Convenience encourages reproducible research!

This past year I volunteered as an artifact evaluator for ISCA’24 and ASPLOS’25. Despite the numerous lengthy guides that exist for authors and reviewers [1, 2, 3, 4, 5], I still witnessed atrocities in the evaluation process.

I hope this short note to the research community (and my future self) will shed some light on what is expected out of an artifact from the authors and what you should expect as a reviewer. There are two main takeaways I want this note to communicate:

Authors should expect very little systematic intervention from the artifact evaluator.
Reviewers should follow directions and stay blind to all else. Be a horse with blinkers.

For authors

Do not have the evaluator execute an excessive number of bash commands manually: e.g.

Run python my_latest_invention.py <some arg1>
Then run python my_latest_invention.py <some arg2>
Then run python my_latest_invention.py <some arg3>
… many commands later …
Now in some_dir/ you can observe the plot from Figure 2a.

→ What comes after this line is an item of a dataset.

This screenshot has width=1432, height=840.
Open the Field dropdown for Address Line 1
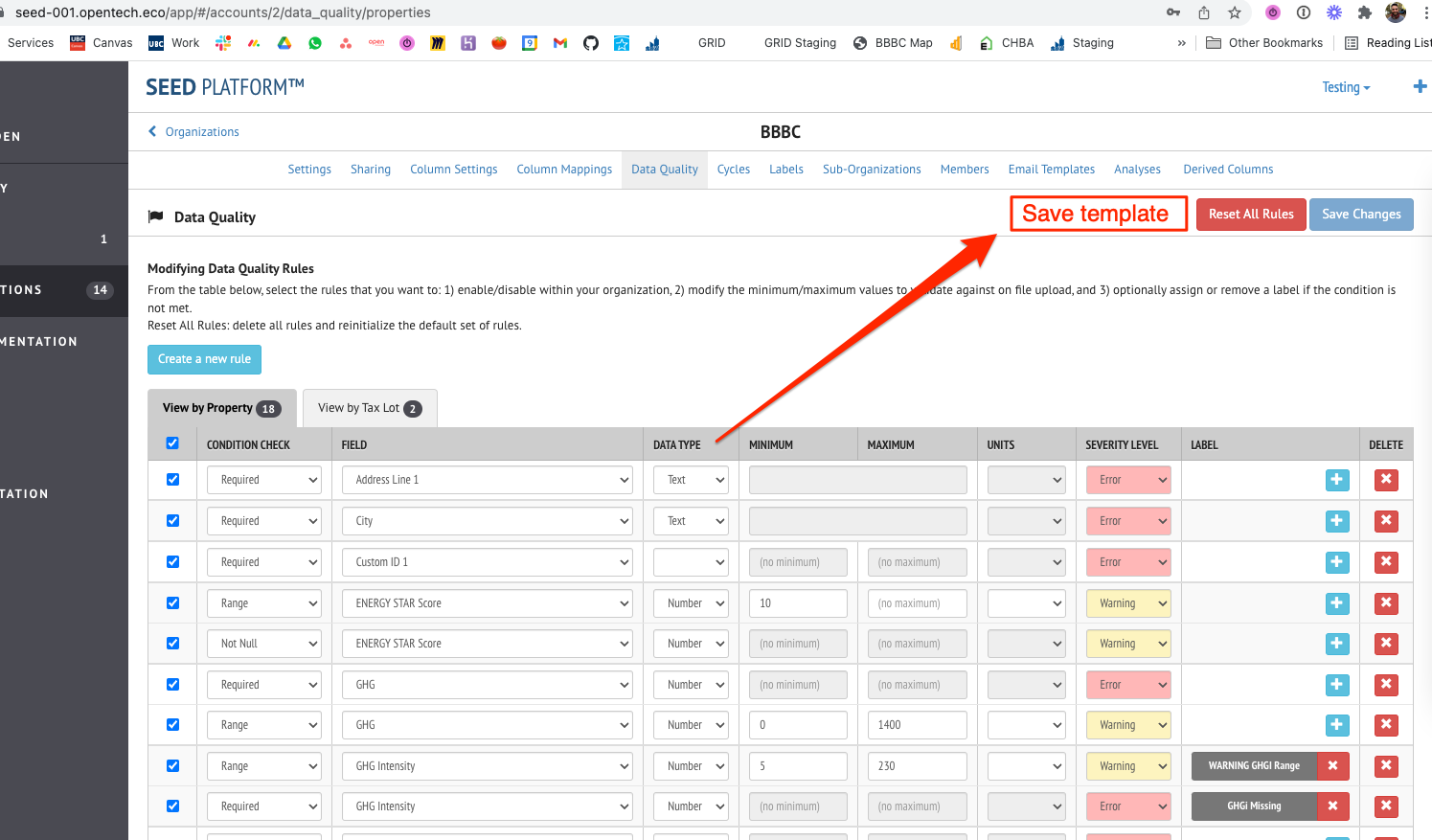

The above should be automated with a script. It should look like this:

Run ./gen_figures.sh in the some dir/ directory. This should reproduce figures 1-5 in the figures/ directory. The data points in the figures were also logged by the bash script, and should look similar to the one below:

    Running `my_latest_invention.py <some arg1>`
    Results: Metric of interest before: <value1>
    Results: Metric of interest after: <value2>
    …
    Running `my_latest_invention.py <some arg2>`
    Results: Metric of interest before: <value3>
    Results: Metric of interest after: <value4>
    …

For reviewers

Read directions and follow them, but do not be afraid to ask for revisions. If an author provides instructions like the above, you need to request a revision for the artifact. If for any reason you feel overwhelmed by an artifact during evaluation, communicate the problem clearly to the author. Artifacts exist to enable reproducibility, not to test the patience of evaluators.

Why is convenience so important for artifact evaluation? In short, time is valuable. As a busy student reviewer, you may have hundreds of other tasks at hand. With the short deadlines for artifact evaluation, it’s very possible you may skimp on a thorough evaluation due to time consuming systematic interventions like the above. More importantly, the entire point of an artifact is to enable reproducibility of experimental results in order to encourage the community to do comparisons with future work. If evaluating an artifact feels as labor-intensive as replicating the entire study, it defeats this purpose entirely.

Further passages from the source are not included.